O prefeito Firmino Filho (PSDB) apresentou a oitava etapa da pesquisa sorológica realizada em Teresina e revelou que existe crescimento nos dados epidemiológicos, mas a evolução da curva de transmissão do vírus apresenta uma tendência de achatamento.  Veja a pesquisa aqui

Apesar dos indicadores, o prefeito avalia que ainda não seria o momento de retomada das atividades econômicas em Teresina. Segundo ele, essa é uma orientação do Comitê Covid-19. 

Na primeira etapa da pesquisa, o  crescimento foi de 59%. Na sétima etapa ficou em 44% e na oitava etapa, realizada no último final de semana, encontra-se em  31%. Segundo o prefeito, isso mostra que a fase mais crítica da doença encontra-se perto do fim. 

O total de casos positivados seriam 94 mil. Isso representa uma subnotificação 41 vezes maior que os dados oficiais. 

“A doença ainda continua crescendo em Teresina. Os dados mostram que tem crescimento significativos. Mas em taxa é cada vez menor. Indica que estamos perto de uma reversão do quadro. Provavelmente, a fase de crescimento explosivo pode já ter passado. Os dados dão essa indução”, afirma o prefeito. 

Outro dado positivo é que existe a previsão da prefeitura de que ainda no mês de junho, Teresina apresente um crescimento de 130 novos leitos em Unidade de Terapia Intensiva (UTIs). 

O ideal considerado pela prefeitura é que Teresina tenha uma taxa de leitos livres em torno de 30%. A quantidade de UTIs é um dos sete critérios observados pelo prefeito para a reabertura das atividades econômicas. 
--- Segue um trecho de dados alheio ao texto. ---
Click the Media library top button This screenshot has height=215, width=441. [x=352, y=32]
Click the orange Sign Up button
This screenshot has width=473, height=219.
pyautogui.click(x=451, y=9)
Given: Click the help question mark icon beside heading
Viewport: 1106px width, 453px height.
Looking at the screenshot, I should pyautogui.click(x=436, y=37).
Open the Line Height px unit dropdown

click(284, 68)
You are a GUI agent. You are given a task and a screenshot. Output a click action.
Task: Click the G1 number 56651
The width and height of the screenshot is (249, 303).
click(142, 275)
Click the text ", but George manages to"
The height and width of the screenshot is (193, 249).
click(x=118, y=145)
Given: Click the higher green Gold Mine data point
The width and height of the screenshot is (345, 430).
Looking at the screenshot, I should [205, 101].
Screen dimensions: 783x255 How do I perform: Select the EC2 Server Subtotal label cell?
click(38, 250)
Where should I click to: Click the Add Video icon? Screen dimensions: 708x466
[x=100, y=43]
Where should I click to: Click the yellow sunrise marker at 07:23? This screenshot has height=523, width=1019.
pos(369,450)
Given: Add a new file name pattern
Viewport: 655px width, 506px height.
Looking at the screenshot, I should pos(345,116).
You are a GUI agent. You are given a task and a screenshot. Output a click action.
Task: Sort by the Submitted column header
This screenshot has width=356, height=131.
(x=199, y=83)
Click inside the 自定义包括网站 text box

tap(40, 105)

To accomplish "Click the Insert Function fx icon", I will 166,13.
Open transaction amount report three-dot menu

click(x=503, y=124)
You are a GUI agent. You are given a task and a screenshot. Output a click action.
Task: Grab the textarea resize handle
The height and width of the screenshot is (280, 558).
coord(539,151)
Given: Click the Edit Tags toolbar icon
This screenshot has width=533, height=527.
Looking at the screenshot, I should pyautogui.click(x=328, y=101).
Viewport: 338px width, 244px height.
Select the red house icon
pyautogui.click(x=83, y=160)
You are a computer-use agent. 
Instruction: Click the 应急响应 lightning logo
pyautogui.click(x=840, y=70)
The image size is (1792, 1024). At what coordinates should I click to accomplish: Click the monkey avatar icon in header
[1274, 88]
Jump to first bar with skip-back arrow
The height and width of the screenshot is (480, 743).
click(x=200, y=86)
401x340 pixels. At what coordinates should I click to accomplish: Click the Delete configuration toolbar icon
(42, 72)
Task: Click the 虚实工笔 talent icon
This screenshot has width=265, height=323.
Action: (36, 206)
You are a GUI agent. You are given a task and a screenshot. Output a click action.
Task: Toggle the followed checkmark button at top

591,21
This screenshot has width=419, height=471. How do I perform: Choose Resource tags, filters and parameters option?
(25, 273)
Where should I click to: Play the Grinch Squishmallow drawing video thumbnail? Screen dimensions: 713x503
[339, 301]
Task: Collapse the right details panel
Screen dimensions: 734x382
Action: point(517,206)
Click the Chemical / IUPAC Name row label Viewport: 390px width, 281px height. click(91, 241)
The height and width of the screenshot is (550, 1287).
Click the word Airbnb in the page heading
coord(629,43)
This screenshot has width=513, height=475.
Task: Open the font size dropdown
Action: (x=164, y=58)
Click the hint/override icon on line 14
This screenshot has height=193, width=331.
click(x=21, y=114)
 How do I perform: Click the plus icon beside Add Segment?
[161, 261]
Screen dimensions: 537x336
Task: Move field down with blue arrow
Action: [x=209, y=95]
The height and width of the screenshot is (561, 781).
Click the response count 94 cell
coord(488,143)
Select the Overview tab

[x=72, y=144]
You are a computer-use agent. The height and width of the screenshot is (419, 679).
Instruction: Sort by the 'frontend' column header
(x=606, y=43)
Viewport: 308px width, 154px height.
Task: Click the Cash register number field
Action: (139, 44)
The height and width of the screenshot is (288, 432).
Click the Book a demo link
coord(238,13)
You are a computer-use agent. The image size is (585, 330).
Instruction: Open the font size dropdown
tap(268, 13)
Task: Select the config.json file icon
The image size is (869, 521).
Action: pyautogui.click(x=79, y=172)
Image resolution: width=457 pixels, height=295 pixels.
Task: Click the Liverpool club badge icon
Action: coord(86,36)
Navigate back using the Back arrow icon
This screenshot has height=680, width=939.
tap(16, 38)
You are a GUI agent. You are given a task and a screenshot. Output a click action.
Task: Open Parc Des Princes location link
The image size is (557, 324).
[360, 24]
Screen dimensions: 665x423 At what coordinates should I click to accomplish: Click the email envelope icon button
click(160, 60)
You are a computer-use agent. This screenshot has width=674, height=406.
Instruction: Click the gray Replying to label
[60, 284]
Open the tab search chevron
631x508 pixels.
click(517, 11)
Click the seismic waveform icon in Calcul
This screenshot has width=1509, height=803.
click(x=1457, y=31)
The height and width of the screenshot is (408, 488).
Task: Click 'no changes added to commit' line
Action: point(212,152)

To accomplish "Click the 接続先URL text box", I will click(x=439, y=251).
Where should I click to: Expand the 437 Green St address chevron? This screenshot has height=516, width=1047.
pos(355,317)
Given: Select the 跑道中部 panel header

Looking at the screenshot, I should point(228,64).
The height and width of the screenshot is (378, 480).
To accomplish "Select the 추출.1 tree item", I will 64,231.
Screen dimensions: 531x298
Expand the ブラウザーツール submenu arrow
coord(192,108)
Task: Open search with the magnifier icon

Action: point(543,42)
“A prefeitura tem feito esse trabalho de aumentar os leitos. Recebemos respiradores, mas tem a espera pela montagem das UTIs. Acreditamos que ainda em junho poderemos ter um acréscimo de 130 novos leitos’, afirmou. 

Para Firmino, apesar do dados positivos, a taxa de transmissibilidade seria fator para manter o isolamento social e as atividades paralisadas. As pesquisas mostram que a taxa de transmissibilidade do coronavírus é de 1.09 na capital. O ideal é que ela fique abaixo de 1. 

O prefeito chegou a afirmar que  seria irresponsável falar em reabertura, enquanto o crescimento da doença não estiver estabilizado. 

“O zero ainda continua maio que 1. A doença continua a crescer. Estamos na fase de expansão da doença. Enquanto a doença não estiver estabilizada, não vamos abrir. Isso é apagar fogo com gasolina. Seria irresponsável. Se estamos na fase de ascensão da curva é algo temerário fazer qualquer processo de abertura”, destacou.